PROVIDED MATERIAL:
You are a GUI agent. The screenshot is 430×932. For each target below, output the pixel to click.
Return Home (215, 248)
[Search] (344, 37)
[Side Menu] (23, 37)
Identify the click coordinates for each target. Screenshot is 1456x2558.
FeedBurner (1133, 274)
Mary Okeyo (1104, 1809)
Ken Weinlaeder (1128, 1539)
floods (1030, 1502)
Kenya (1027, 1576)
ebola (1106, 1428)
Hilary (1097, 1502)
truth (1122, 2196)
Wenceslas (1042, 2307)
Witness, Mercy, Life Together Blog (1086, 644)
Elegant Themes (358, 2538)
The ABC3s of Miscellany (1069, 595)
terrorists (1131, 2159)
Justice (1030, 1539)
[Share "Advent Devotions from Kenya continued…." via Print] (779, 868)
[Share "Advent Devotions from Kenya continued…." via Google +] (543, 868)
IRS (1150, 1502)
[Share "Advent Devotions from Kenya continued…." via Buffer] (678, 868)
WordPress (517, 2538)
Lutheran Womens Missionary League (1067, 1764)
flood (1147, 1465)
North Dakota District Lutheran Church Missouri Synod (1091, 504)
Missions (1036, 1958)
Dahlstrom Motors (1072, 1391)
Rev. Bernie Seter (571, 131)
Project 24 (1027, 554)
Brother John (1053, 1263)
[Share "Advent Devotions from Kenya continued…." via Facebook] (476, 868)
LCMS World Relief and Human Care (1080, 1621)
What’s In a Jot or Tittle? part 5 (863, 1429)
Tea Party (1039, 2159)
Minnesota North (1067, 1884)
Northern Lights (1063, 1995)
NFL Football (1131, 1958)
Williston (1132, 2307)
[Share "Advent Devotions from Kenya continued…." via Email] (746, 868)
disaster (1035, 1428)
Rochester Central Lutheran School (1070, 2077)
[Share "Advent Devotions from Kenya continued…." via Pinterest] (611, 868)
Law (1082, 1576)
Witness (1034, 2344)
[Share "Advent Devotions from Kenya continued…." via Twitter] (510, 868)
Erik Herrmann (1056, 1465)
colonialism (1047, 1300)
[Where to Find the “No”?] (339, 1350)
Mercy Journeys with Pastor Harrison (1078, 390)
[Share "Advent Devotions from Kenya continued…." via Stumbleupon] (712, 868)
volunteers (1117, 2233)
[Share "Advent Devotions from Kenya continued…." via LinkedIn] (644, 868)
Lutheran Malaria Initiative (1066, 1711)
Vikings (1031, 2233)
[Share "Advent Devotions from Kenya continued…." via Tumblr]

EXERCISE INSTRUCTIONS: Start at the first line of the material and write everything out exactly.

SOLVED EXERCISE:
You are a GUI agent. The screenshot is 430×932. For each target below, output the pixel to click.
Return Home (215, 248)
[Search] (344, 37)
[Side Menu] (23, 37)
Identify the click coordinates for each target. Screenshot is 1456x2558.
FeedBurner (1133, 274)
Mary Okeyo (1104, 1809)
Ken Weinlaeder (1128, 1539)
floods (1030, 1502)
Kenya (1027, 1576)
ebola (1106, 1428)
Hilary (1097, 1502)
truth (1122, 2196)
Wenceslas (1042, 2307)
Witness, Mercy, Life Together Blog (1086, 644)
Elegant Themes (358, 2538)
The ABC3s of Miscellany (1069, 595)
terrorists (1131, 2159)
Justice (1030, 1539)
[Share "Advent Devotions from Kenya continued…." via Print] (779, 868)
[Share "Advent Devotions from Kenya continued…." via Google +] (543, 868)
IRS (1150, 1502)
[Share "Advent Devotions from Kenya continued…." via Buffer] (678, 868)
WordPress (517, 2538)
Lutheran Womens Missionary League (1067, 1764)
flood (1147, 1465)
North Dakota District Lutheran Church Missouri Synod (1091, 504)
Missions (1036, 1958)
Dahlstrom Motors (1072, 1391)
Rev. Bernie Seter (571, 131)
Project 24 (1027, 554)
Brother John (1053, 1263)
[Share "Advent Devotions from Kenya continued…." via Facebook] (476, 868)
LCMS World Relief and Human Care (1080, 1621)
What’s In a Jot or Tittle? part 5 (863, 1429)
Tea Party (1039, 2159)
Minnesota North (1067, 1884)
Northern Lights (1063, 1995)
NFL Football (1131, 1958)
Williston (1132, 2307)
[Share "Advent Devotions from Kenya continued…." via Email] (746, 868)
disaster (1035, 1428)
Rochester Central Lutheran School (1070, 2077)
[Share "Advent Devotions from Kenya continued…." via Pinterest] (611, 868)
Law (1082, 1576)
Witness (1034, 2344)
[Share "Advent Devotions from Kenya continued…." via Twitter] (510, 868)
Erik Herrmann (1056, 1465)
colonialism (1047, 1300)
[Where to Find the “No”?] (339, 1350)
Mercy Journeys with Pastor Harrison (1078, 390)
[Share "Advent Devotions from Kenya continued…." via Stumbleupon] (712, 868)
volunteers (1117, 2233)
[Share "Advent Devotions from Kenya continued…." via LinkedIn] (644, 868)
Lutheran Malaria Initiative (1066, 1711)
Vikings (1031, 2233)
[Share "Advent Devotions from Kenya continued…." via Tumblr]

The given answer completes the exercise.